We recently moved to a new database at work, snowflake. This of course meant changing a bunch of connections, or in many cases adding new connections to the new database.
I wanted to communicate with the database using R. We've tended to use the
RODBC package, which works pretty well, until I tried including it directly in
Shiny applications, where it gave an atrocious seg fault, very sad. Apparently it's a known bug, and a weird one, related to callstack depth. Oh well. There's a solution posted that did not work for me, but the update from the link says to use the
odbc package instead. To be honest I had meant to start using that anyway, since it's faster and uses more conventional practices, so this was a good opportunity.
I'm currently putting together a small package to do some routine operations for us on snowflake (which hopefully will be open-sourced very soon, assuming it's useful for other people).
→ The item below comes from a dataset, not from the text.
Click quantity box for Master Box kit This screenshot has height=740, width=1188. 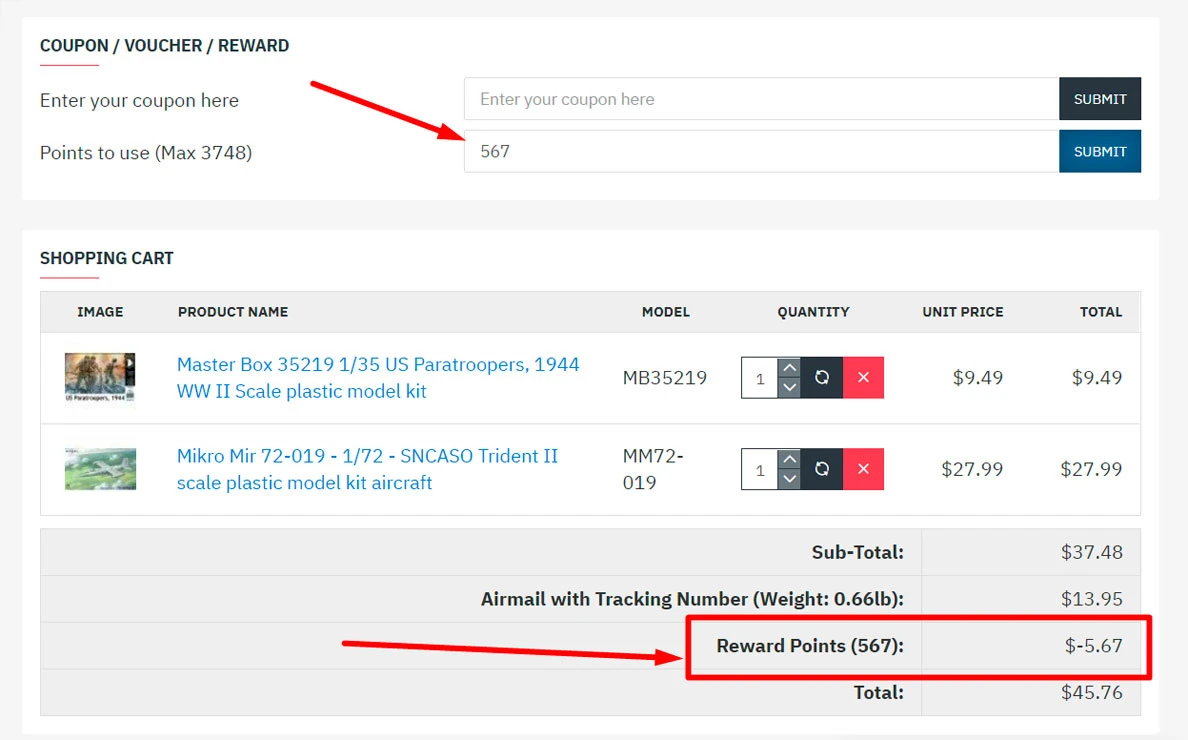760,378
Currently, it uses our
RODBC connections, which was fine for our purposes up until this
OK no big deal, I'll just generalise it a bit to use both. So I start plugging away, changing connections to be of the form
DBI::dbConnect(odbc::odbc(), dsn = 'snowflake'), and making all functions a bit more general, using whatever methods are appropriate for the connection used.
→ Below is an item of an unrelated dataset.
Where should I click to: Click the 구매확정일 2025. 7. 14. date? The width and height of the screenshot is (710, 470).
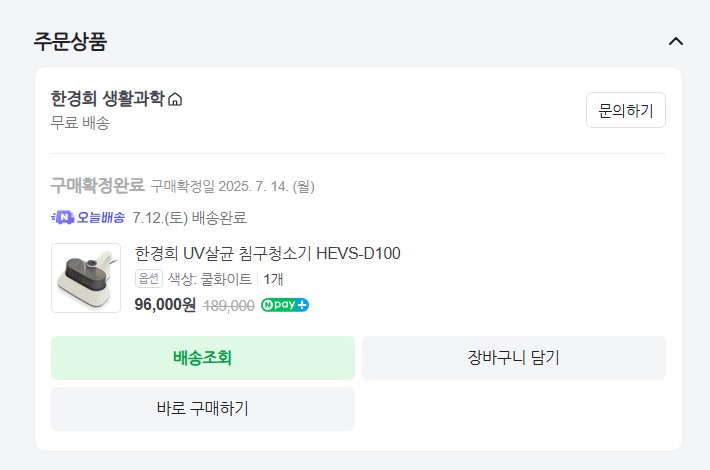232,186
I'm testing all this on my mac, and it's all working fine in my R session, good times. I then open a clean R session, and run
devtools::test(), to disaster: all tests involving the new connection failed. Hmm. I of course test the connection myself, to get a nice message:
Error: nanodbc/nanodbc.cpp:950: HY000: [Snowflake][ODBC] (11560) Unable to locate SQLGetPrivateProfileString function.
Not cool. Wait, did I do something to break my system
ODBC connections? I check with
RODBC::odbcConnect(dsn = 'snowflake'), and that still works. OK so it's something specific to
odbc? I run the
odbc connection again, and this time it succeeds. Ugh. Fresh R session, try again, same result:
odbc fails unless
RODBC is run first - and in fact any
RODBC connection solves it, and any
odbc connection fails prior and succeeds after, so it's not directly related to snowflake. Seems
impala gives some people the same issue. So something is messed up behind the scenes.
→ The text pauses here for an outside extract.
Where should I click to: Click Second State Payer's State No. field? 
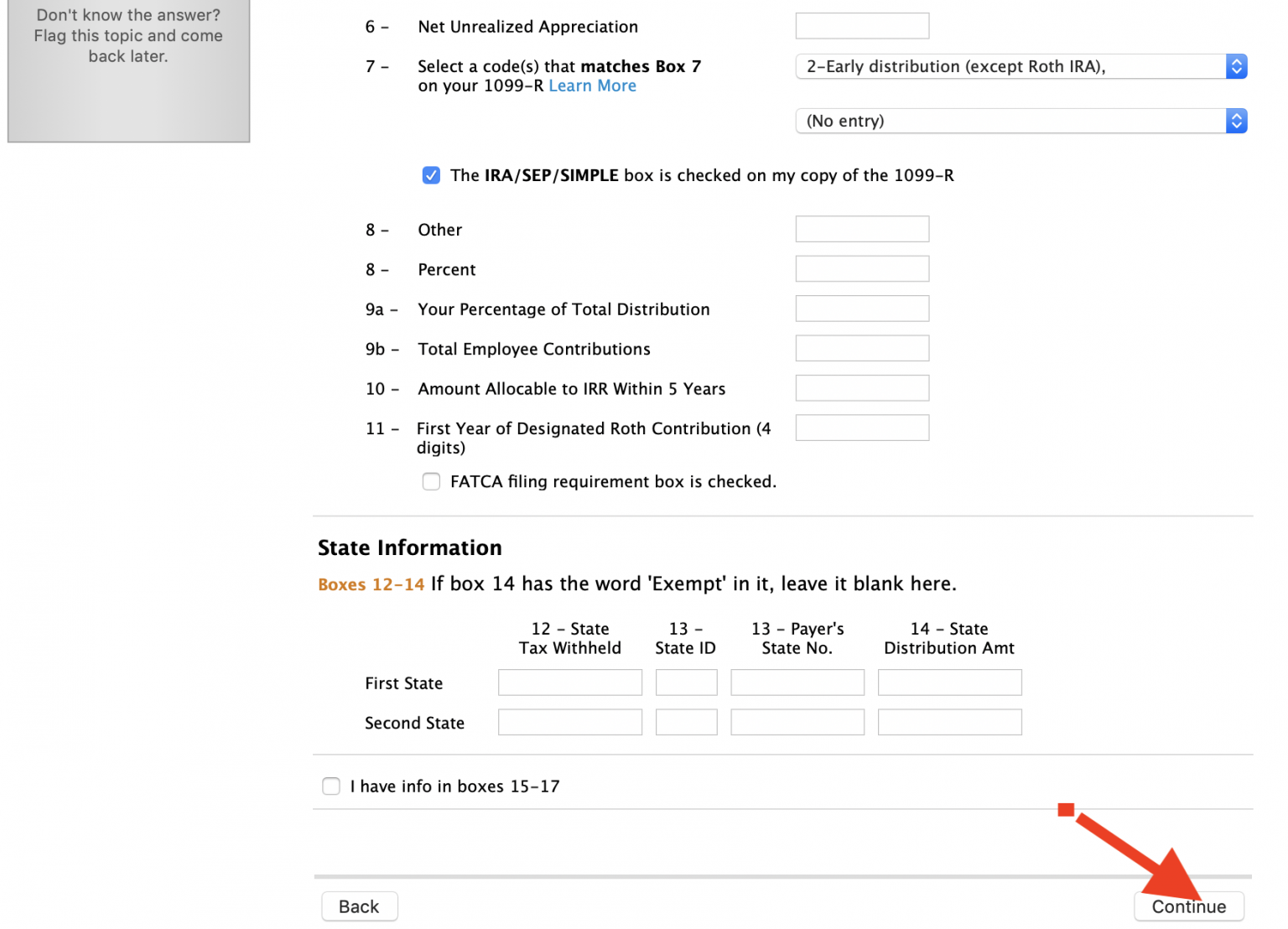pyautogui.click(x=797, y=722)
Googling the error message lead me to this thread, where a user points out that the issue could be a misspecified
ODBCInstLib variable, in the product-specify
.ini files, which in Redshift's case is in the folder
/opt/amazon/redshift/lib/ on my mac. For snowflake's case, it's in
/opt/snowflake/snowflakeodbc/lib/universal/. For snowflake, the
.ini file (actually named
simba.snowflake.ini) indeed has the variable
ODBCInstLib set to just
libodbcinst.dylib, which I guess isn't known by my computer. So I simply fix it... by hardcoding it to my actual
libodbcinst.dylib location (something like
/usr/local/Cellar/unixodbc/<version>/lib/libodbcinst.dylib, found with
find / -name "libodbcinst.dylib"). That is it: the conections now run just fine.
What's kind of maddening is that I couldn't pin down what changed in the environment after running the
RODBC connection that caused the
odbc connections to run. The only difference I could find was that
SF_OCSP_RESPONSE_CACHE_SERVER_URL was set in the environment of R, but setting it manually did not fix the issue, so it wasn't that. Someone with more knowledge of C or C++ can maybe pin it down.
Some people seemed to have some idea, but as someone new to this
odbc stuff, reading such posts wasn't super insightful. Note that the simba
.ini file says your
DYLD_LIBRARY_PATH should be set. So why would it not be set? Apple's System Integrity Protection! I guess having to do a bit of work when installing new drivers is probably worth the security trade-off, but it never feels that way until it REALLY feels that way.